1.5°C compatible pathways show that the share of fossil fuel in Senegal’s primary energy mix will need to decrease from 62% in 2017 to around 30% in 2040, and less than 20% by 2050.
To enable emissions reductions, Senegal will need to considerably scale up its renewable energy supply. Paris compatible pathways show a rapid uptake of renewables from around 38% in 2017 to 65% of the energy mix by 2040, and 71% by 2050 which could be implemented through Senegal’s huge underexploited renewable energy potential for solar, wind, hydropower, and bioenergy. However, the energy sector is expected to grow significantly under business as usual and will represent more than 50% of the country’s overall emissions in 2022 mostly driven by increased energy demand as well as the planned exploitation of oil and gas starting in 2022.

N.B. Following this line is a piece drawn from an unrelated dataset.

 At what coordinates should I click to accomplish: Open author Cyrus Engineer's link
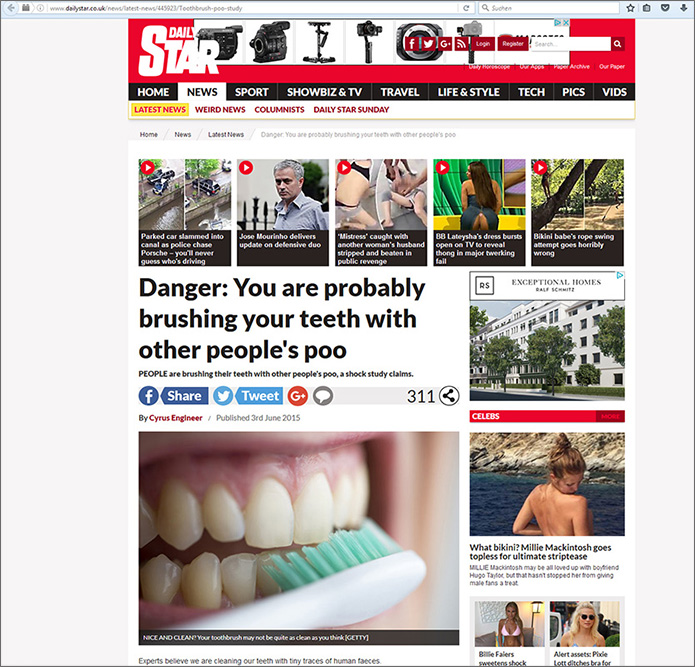[176, 418]
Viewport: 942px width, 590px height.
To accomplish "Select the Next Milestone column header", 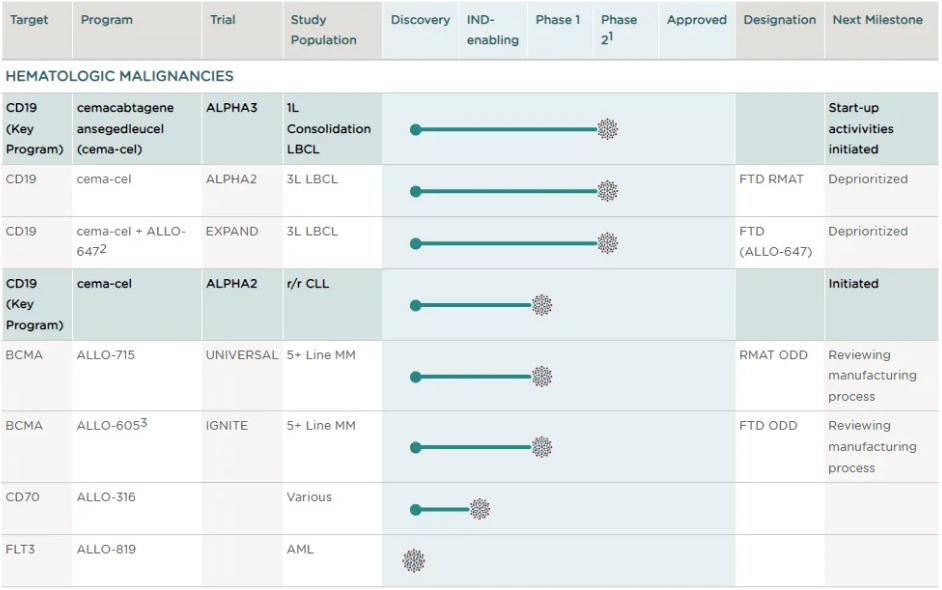I will [875, 20].
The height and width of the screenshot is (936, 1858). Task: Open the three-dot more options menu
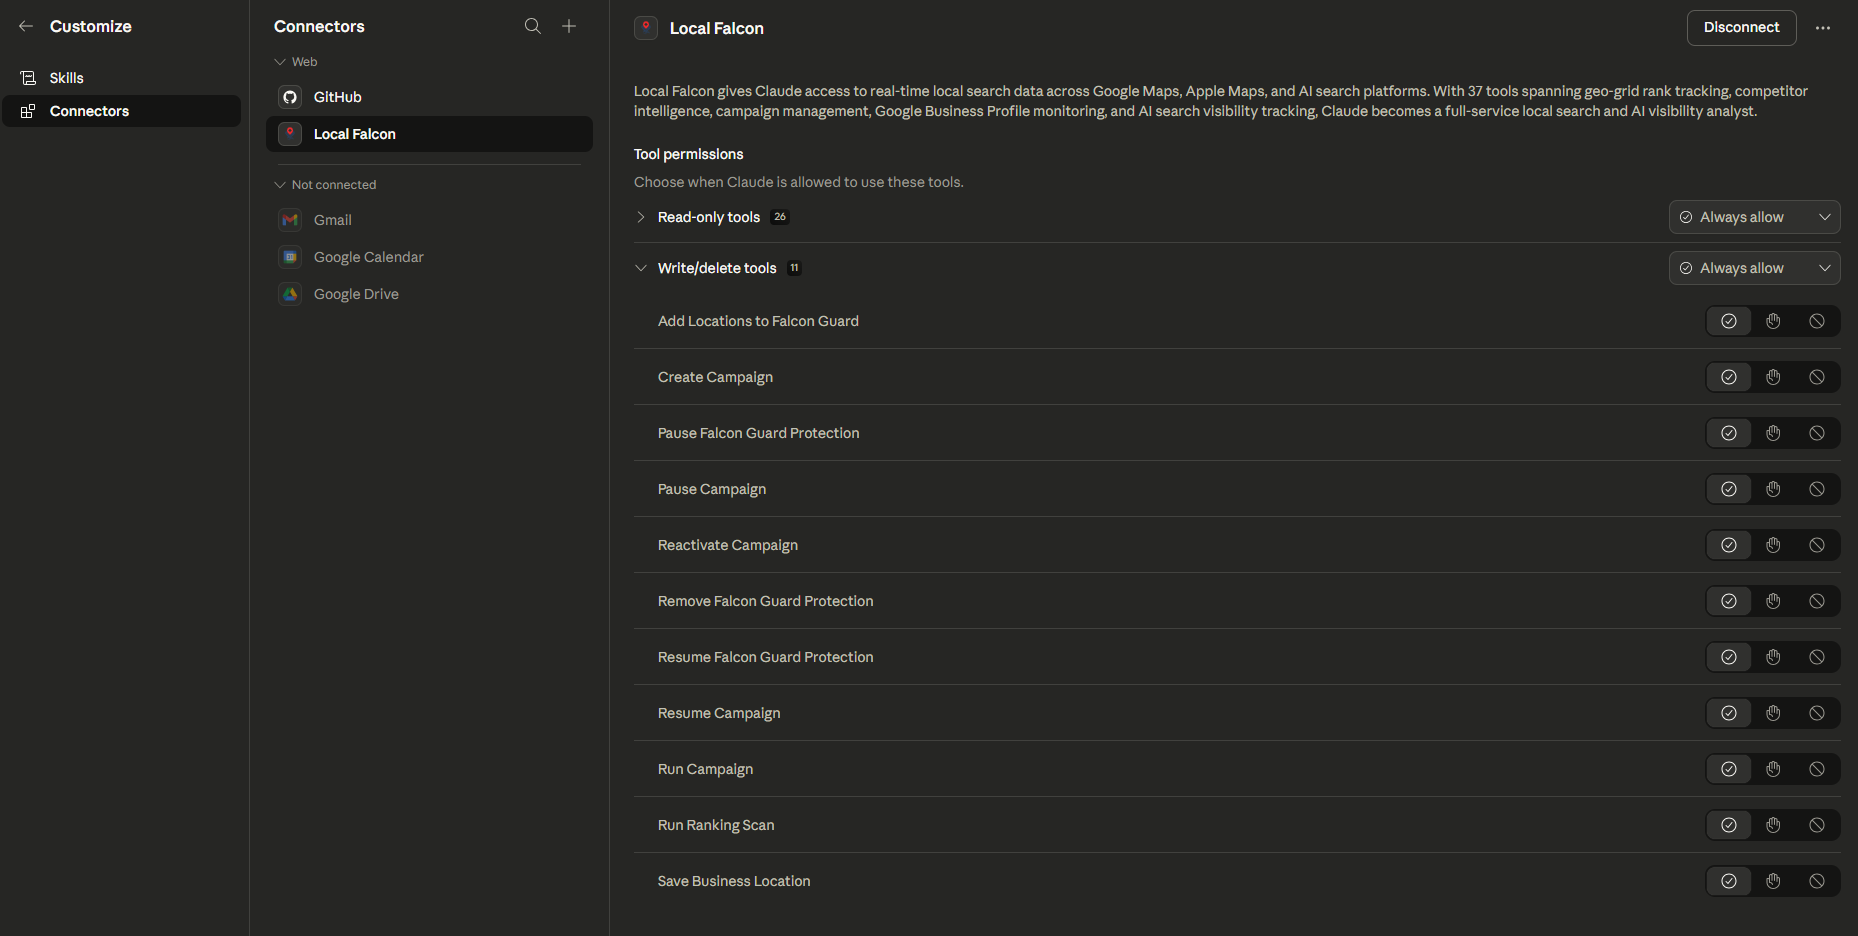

In 2017, 97% of renewable energy was traditional biomass such as wood and charcoal, which have negative health and sustainability implications. There will need to be a shift away from traditional biomass to other renewables such as solar, wind and hydro through increasing electrification rate of end-use sectors and access to clean cooking options to reduce the use of traditional biomass.
Senegal aims to provide universal access to electricity by 2025 which provides an opportunity for the country to shift away from traditional biomass sources to renewables. Renewables comes with co-benefits and will steer emissions reductions in the LULUCF sector, by reducing deforestation.